Em meio aos preparativos para as eleições municipais, o governador da Bahia, Jerônimo Rodrigues (PT), estuda uma reforma administrativa que deve impactar diretamente seu primeiro escalão. A movimentação visa ajustar a máquina estadual às novas configurações políticas e fortalecer alianças estratégicas para a continuidade de sua gestão.

Um dos destaques na possível reorganização é o espaço que o Partido Progressista (PP) pode ganhar no governo estadual. Conhecido pelo peso político que carrega e pela atuação junto a uma base de prefeitos e deputados, o PP é cotado para ocupar cargos relevantes no executivo baiano. A entrada do PP, no entanto, deve ocorrer com um custo: é possível que o governador diminua o espaço do MDB na composição do governo, em uma reestruturação que visa dar mais capilaridade à administração estadual.

Outro partido que emerge como força significativa é o Avante, que saiu fortalecido das eleições municipais, conquistando 60 prefeituras, tornando-se o segundo maior partido da base aliada. Esse crescimento fortalece as reivindicações do Avante por uma presença ampliada no governo estadual, com indicações que reflitam sua influência política atual.

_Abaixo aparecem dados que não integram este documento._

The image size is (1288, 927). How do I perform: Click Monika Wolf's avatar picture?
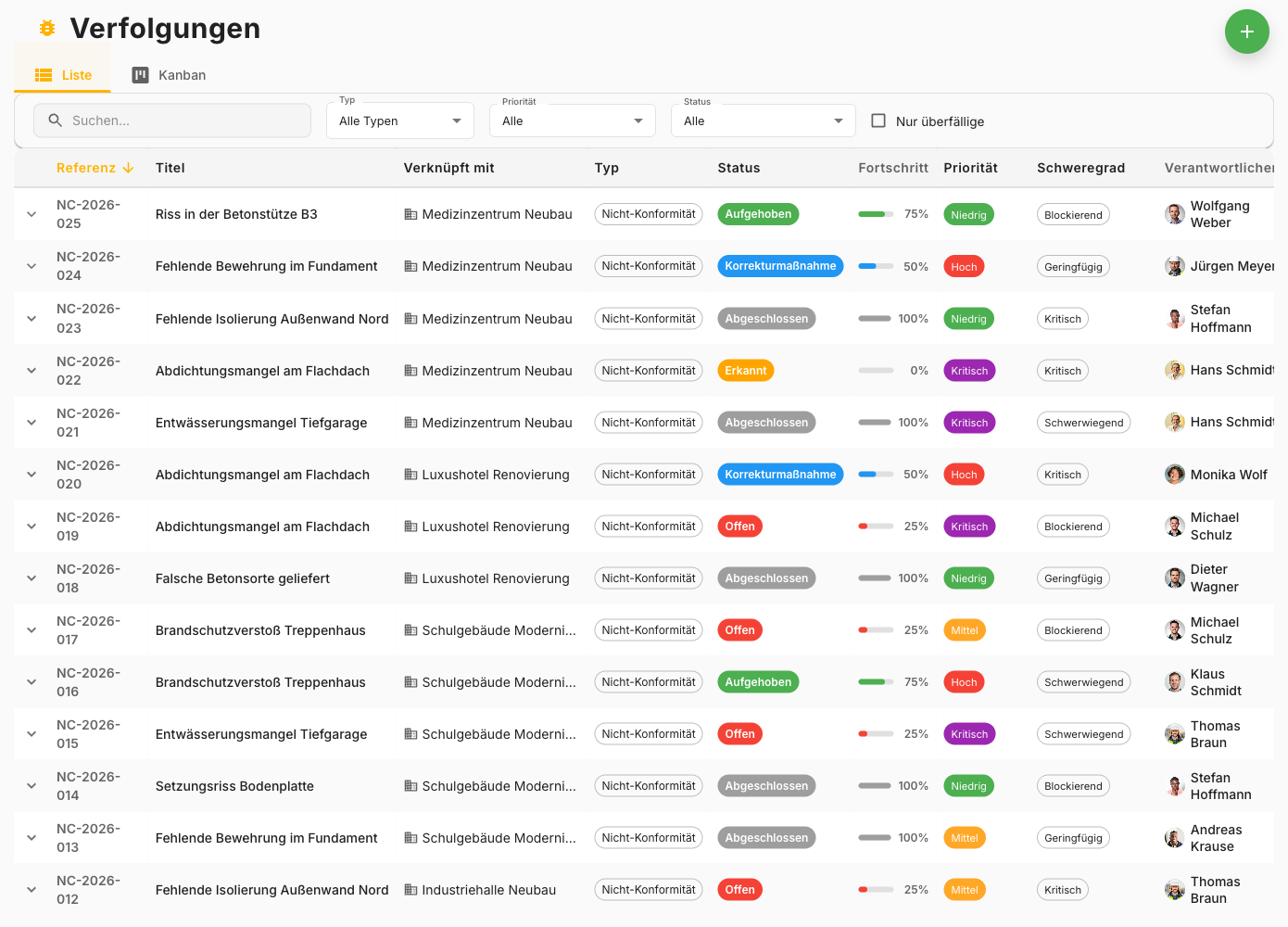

Além desses partidos, o governador também mira o Republicanos como uma força estratégica a ser agregada à sua base. As movimentações visam, em última análise, consolidar o governo com uma aliança mais robusta, ampliando o apoio político para as iniciativas estaduais e criando uma base sólida para possíveis desafios futuros.

Com essas mudanças, Jerônimo Rodrigues busca garantir um governo mais coeso, capaz de responder às demandas dos municípios e dar suporte aos aliados, considerando o cenário político atual e a necessidade de alinhamento para os próximos anos.